In 2003, the Warriors came very close to another Grand Final with you heavily involved again.
I worked a lot harder to get involved with the Warriors again and managed to get back in, having a decent year on a personal level. The team went well and we were narrowly beaten by Penrith in the major semi-final. They went on to win the competition against the Roosters, the side we had lost to in 2002. You win some, you lose some in Rugby League! We had a good year but anything can happen in semi-finals.

You were part of a Test victory over Australia shortly after and you scored a try didn’t you?
Yes I did. I scored in the corner and I was so happy to be in a winning side over Australia. Clinton Toopi got a hat-trick that day and it was a very emotional time for us all to get over them.

You moved to England in 2004. What were your reasons?
It was time to move on I think and when the Warrington deal came up, it was a positive move for myself and my family and it’s something I’m very happy I did. I wasn’t getting too much game time at the Warriors in 2004 and moved to Warrington in July. Paul Cullen really sold the club to me, telling me about the new stadium and how the club would be really progressing over the next couple of years. We missed out on the play-offs that year but made up for it in 2005 by making the top six and, of course, that was the year that Andrew Johns came over.

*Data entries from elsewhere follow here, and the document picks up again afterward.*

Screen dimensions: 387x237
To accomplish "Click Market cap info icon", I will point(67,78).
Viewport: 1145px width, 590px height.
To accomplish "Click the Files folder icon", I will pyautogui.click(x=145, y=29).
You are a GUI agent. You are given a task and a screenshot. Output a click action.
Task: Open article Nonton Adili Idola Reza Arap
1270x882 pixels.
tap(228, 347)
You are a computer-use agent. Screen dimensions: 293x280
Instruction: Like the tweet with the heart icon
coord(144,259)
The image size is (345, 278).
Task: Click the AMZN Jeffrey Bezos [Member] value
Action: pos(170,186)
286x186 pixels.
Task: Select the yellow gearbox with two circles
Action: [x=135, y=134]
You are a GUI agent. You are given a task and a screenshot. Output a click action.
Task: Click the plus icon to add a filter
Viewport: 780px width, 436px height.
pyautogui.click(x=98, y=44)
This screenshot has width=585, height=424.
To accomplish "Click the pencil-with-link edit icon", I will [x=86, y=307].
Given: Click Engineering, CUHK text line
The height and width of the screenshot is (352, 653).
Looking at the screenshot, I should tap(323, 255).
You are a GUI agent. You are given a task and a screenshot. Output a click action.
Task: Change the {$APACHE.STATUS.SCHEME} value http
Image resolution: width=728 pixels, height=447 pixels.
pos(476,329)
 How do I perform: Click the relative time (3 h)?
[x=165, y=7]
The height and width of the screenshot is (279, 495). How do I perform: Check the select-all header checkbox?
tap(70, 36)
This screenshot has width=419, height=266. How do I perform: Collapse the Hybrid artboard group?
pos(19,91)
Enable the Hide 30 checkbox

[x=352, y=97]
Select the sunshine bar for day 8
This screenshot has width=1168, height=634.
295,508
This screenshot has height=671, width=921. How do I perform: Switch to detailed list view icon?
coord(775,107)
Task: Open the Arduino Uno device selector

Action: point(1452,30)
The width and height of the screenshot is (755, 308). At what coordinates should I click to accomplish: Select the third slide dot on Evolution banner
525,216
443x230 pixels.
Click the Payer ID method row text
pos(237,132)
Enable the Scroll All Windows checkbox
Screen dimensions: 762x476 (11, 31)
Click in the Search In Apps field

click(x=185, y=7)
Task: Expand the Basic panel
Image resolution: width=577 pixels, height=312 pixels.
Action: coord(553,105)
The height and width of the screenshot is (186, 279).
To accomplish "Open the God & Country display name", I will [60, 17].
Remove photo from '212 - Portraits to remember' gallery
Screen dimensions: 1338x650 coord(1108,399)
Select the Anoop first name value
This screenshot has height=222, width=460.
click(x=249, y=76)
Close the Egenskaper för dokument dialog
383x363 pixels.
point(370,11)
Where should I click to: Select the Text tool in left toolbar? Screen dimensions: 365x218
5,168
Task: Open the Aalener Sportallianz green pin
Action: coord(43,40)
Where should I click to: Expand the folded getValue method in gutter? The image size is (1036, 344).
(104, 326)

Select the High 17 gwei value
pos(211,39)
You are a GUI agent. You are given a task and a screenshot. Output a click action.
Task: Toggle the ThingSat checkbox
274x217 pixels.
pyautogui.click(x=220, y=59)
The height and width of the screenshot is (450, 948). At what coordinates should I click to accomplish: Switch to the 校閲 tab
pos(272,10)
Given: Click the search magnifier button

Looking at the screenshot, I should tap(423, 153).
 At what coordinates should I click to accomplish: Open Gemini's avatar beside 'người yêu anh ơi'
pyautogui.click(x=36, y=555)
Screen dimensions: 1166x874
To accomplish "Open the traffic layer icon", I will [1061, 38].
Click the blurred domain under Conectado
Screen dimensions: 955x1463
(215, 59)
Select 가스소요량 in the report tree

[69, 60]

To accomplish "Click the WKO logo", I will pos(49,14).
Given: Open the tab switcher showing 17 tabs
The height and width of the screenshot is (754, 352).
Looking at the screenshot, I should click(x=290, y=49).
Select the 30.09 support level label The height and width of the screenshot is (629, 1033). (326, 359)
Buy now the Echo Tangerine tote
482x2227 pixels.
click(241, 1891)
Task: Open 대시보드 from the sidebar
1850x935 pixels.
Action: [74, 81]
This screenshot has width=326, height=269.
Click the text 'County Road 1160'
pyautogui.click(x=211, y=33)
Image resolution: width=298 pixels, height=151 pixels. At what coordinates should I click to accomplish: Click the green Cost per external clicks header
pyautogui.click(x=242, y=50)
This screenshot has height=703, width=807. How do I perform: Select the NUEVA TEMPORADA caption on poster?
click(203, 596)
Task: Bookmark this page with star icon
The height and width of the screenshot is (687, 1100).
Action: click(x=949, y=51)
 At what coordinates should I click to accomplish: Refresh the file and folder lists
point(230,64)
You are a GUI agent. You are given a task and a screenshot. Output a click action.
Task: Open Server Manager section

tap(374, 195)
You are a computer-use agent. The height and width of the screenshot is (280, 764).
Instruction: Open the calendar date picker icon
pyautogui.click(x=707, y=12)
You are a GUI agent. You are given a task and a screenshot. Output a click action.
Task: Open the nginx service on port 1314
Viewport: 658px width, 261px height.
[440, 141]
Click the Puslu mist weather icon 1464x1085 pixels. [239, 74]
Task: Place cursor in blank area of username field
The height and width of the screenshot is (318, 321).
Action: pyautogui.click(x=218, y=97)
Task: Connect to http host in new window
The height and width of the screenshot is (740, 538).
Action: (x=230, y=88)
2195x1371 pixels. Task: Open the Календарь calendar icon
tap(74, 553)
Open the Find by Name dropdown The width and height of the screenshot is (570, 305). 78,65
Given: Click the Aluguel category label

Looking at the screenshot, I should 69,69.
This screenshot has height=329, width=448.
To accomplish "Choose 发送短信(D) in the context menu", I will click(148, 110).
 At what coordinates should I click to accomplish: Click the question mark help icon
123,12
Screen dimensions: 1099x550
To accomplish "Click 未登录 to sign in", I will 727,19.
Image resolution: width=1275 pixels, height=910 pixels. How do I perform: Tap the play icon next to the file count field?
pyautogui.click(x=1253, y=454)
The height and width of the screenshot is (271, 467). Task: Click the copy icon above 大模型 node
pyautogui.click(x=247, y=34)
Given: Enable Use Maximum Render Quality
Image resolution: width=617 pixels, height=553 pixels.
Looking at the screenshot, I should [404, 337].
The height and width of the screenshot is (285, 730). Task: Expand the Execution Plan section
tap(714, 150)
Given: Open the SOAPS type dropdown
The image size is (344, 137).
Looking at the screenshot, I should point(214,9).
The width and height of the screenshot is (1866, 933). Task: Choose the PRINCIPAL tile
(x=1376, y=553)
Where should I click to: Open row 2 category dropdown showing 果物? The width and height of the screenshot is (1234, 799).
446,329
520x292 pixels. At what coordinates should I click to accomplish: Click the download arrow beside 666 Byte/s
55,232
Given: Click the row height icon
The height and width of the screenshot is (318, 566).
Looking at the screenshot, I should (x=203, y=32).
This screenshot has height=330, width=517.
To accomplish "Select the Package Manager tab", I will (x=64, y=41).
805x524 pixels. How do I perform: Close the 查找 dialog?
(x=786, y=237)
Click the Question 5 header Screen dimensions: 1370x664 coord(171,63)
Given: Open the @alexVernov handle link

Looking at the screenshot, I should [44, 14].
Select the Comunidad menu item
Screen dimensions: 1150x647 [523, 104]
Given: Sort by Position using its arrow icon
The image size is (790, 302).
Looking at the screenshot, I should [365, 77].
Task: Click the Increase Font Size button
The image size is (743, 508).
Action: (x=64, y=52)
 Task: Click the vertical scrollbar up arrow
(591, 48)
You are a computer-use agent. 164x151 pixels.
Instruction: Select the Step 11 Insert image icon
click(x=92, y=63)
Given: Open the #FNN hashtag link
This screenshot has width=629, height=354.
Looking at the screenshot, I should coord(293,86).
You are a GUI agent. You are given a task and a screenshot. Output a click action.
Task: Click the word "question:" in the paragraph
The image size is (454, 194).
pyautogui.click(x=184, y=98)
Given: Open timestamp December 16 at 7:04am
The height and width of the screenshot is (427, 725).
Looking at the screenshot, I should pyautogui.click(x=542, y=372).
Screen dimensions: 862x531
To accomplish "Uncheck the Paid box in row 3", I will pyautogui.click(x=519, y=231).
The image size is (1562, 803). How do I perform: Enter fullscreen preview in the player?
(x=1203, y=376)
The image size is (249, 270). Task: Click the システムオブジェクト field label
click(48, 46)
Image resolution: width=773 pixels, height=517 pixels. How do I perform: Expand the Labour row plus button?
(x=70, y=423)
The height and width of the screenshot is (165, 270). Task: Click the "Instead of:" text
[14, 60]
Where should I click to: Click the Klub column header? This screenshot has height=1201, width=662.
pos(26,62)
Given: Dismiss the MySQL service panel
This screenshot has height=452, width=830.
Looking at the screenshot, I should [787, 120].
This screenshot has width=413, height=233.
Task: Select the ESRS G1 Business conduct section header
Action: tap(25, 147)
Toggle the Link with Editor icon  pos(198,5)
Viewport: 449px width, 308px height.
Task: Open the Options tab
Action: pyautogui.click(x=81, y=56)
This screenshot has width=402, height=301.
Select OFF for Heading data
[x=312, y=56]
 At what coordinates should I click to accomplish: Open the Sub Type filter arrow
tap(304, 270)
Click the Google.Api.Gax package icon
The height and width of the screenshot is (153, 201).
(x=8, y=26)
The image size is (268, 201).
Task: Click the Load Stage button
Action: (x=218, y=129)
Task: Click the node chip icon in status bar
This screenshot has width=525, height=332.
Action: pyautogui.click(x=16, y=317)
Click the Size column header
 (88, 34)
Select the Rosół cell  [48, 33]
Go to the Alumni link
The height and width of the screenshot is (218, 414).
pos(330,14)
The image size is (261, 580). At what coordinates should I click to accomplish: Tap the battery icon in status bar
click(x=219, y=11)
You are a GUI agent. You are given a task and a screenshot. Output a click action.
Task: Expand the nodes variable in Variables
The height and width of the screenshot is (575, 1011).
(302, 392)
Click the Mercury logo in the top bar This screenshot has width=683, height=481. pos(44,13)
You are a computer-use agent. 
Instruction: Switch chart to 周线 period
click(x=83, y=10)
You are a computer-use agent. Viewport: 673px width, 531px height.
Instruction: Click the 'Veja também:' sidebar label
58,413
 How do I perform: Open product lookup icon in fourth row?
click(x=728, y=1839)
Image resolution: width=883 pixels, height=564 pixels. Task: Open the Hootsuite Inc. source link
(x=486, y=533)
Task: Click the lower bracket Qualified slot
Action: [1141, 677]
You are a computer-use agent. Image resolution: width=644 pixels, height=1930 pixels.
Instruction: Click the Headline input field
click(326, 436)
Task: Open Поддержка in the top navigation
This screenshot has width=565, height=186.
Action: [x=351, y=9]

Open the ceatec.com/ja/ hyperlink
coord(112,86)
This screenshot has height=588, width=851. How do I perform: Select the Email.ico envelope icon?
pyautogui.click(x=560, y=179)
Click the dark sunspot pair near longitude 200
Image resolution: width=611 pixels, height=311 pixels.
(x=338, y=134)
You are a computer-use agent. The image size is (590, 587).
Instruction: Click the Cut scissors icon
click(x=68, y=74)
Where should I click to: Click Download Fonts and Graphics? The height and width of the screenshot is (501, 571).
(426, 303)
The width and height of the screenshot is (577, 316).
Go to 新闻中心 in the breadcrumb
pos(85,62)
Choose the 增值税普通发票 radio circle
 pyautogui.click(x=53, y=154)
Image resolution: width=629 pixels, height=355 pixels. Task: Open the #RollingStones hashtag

What were those few weeks like?
It was great to play alongside him with him telling us what to do and giving us tips. The forwards were buzzing, we all were in fact. The whole town got something out of it and I’ll always remember the Leeds game which was his first match. Joey kicked off, big Chris Leikvoll put a shot on Rob Burrow. From the scrum, Joey passed to Briersy, on to Martin and then me to score in the corner and Joey kicked the goal from the sideline. The atmosphere was electric that night and we got a big win off the back off it.

The highlight of last year was also a win over Leeds, this time in the play-offs.
Yes, that win showed how good we can be, especially by beating them at Headingley. Briersy kicked the important drop goal but even though there was time for Leeds to come back, we held them out by showing a lot of spirit. It was a great game and having pulled it off, we know we can get wins like that again.

2007 has been a traumatic year for the club with so many injuries. Have you enjoyed your subsequent move to the centres?
Yes I have because I prefer playing in the centres. You get more ball and I enjoy the extra defensive work.

Two positives from this year have been the employment of James Lowes at the club and the emergence of Kevin Penny. What can you tell us about those two?
James is awesome, absolutely fantastic. He’s a very technical coach and identifies little areas that need working on especially in the forwards. He tells you how it is and has been fantastic for the club. As for Kevin, he’s got a big future ahead of him. He’s very quick and very confident in his abilities and he’ll be scoring tries for years to come.

What are your future international plans. Is it New Zealand or Samoa for you?
Most of the boys over here are going to play for Samoa and that’s what I’ll be doing. We have World Cup qualifiers this year – we’re up against the United States first in November – and hopefully we’ll make the competition itself next year. We have plenty of players on board like David Vaealiki, George Carmont, Willie Talau, Francis Meli, Joe and Nigel Vagana, David Solomona, Kylie and Thomas Leuluai, Maurie Fa’asavalu, Ali Lauitiiti, Tony and Frank Puletua, Hutch Maiava, Iafeta Paleaaesina and Harrison Hansen so we’re looking forward to it.

Stacey Jones is now retired. Was it an honour to play alongside him?
Definitely. He’s a champion on and off the field and I am honoured to have played alongside him and to have been under some of his high kicks!